The key to implementing this separation is tool set filtering: determine which tools an agent can use at spawn time, rather than relying on instructions in the system prompt. An LLM might not follow a "don't use tool X" instruction, but if the tool simply isn't in the available list, it physically cannot use it.

Pattern 2: Async Notifications Rather Than Synchronous Waiting

Worker results are returned via async notifications (<task-notification>) rather than blocking the Coordinator to wait. This allows the Coordinator to orchestrate multiple Workers simultaneously.

The notification format uses XML instead of JSON because XML tags are easier for LLMs to recognize during streaming processing. The <task-notification> opening tag provides a deterministic signal, preventing the LLM from confusing Worker results with user messages.

Pattern 3: Shared Lock-Free State

The Scratchpad directory provides cross-Worker state sharing without any locking mechanism. This works well in practice because the Coordinator typically ensures that Workers reading and writing to the same area don't run simultaneously.

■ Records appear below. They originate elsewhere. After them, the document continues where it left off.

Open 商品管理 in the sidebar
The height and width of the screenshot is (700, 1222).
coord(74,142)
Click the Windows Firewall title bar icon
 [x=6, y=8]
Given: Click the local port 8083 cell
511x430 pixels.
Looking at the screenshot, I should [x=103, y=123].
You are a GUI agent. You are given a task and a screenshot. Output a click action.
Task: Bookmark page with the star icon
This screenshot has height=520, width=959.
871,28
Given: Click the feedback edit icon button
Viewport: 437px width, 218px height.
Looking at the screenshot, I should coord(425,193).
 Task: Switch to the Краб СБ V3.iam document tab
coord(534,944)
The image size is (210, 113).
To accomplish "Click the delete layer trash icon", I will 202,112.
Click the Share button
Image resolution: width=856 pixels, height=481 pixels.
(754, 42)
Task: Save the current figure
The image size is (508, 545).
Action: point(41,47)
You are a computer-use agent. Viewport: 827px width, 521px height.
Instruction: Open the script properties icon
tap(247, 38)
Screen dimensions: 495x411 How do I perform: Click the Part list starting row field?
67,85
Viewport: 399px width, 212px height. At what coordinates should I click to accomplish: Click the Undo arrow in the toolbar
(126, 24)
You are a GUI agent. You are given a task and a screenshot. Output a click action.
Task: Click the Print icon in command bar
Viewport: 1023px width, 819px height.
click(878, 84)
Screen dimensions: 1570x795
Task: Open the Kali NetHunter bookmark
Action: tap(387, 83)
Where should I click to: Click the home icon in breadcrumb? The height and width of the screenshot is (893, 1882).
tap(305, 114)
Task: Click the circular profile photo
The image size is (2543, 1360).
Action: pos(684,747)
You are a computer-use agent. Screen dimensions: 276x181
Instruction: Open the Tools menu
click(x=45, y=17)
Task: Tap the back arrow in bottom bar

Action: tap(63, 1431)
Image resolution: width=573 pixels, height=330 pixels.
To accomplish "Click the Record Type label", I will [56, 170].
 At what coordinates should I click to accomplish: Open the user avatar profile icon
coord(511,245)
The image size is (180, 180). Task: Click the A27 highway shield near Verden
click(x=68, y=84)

This design is far simpler and less error-prone than introducing file locks — deadlocks are especially dangerous in multi-agent systems because LLMs don't have the ability to "detect and recover from deadlocks."

Pattern 4: Mailbox Communication Model

The mailbox communication model in Team mode — where the sender writes to the recipient's mailbox file — is a classic asynchronous messaging pattern. It completely decouples the execution timing of sender and receiver, naturally supporting offline messaging.

Pattern 5: Flat Membership Structure

The Team's member list is flat — only the lead can add members; teammates cannot spawn teammates. This prevents uncontrolled growth of organizational structure, simplifies the communication topology (degenerating from an arbitrary graph to a star), and reduces system complexity.

Conclusion

Claude Code's multi-agent system demonstrates a pragmatic approach to distributed AI system design. It doesn't pursue theoretical perfection — no distributed transactions, no consensus algorithms, no formal verification — but instead solves real problems with simple mechanisms:

  • Role separation is enforced through tool set filtering, not just prompt instructions
  • Task notifications use XML format injected as user-role messages, letting the LLM process them naturally
  • State sharing works through a Scratchpad directory in the filesystem — no locks, no protocols
  • Lifecycle management uses structured message protocols (shutdown_request/response) for graceful shutdown
  • MCP inheritance uses a merge-plus-independent-cleanup approach, letting child agents incrementally extend parent agent capabilities

The common thread across these design choices is that they all find the balance between "good enough" and "over-engineering." In the rapidly evolving field of AI agent systems, this pragmatic engineering philosophy may be more valuable than pursuing perfect architecture.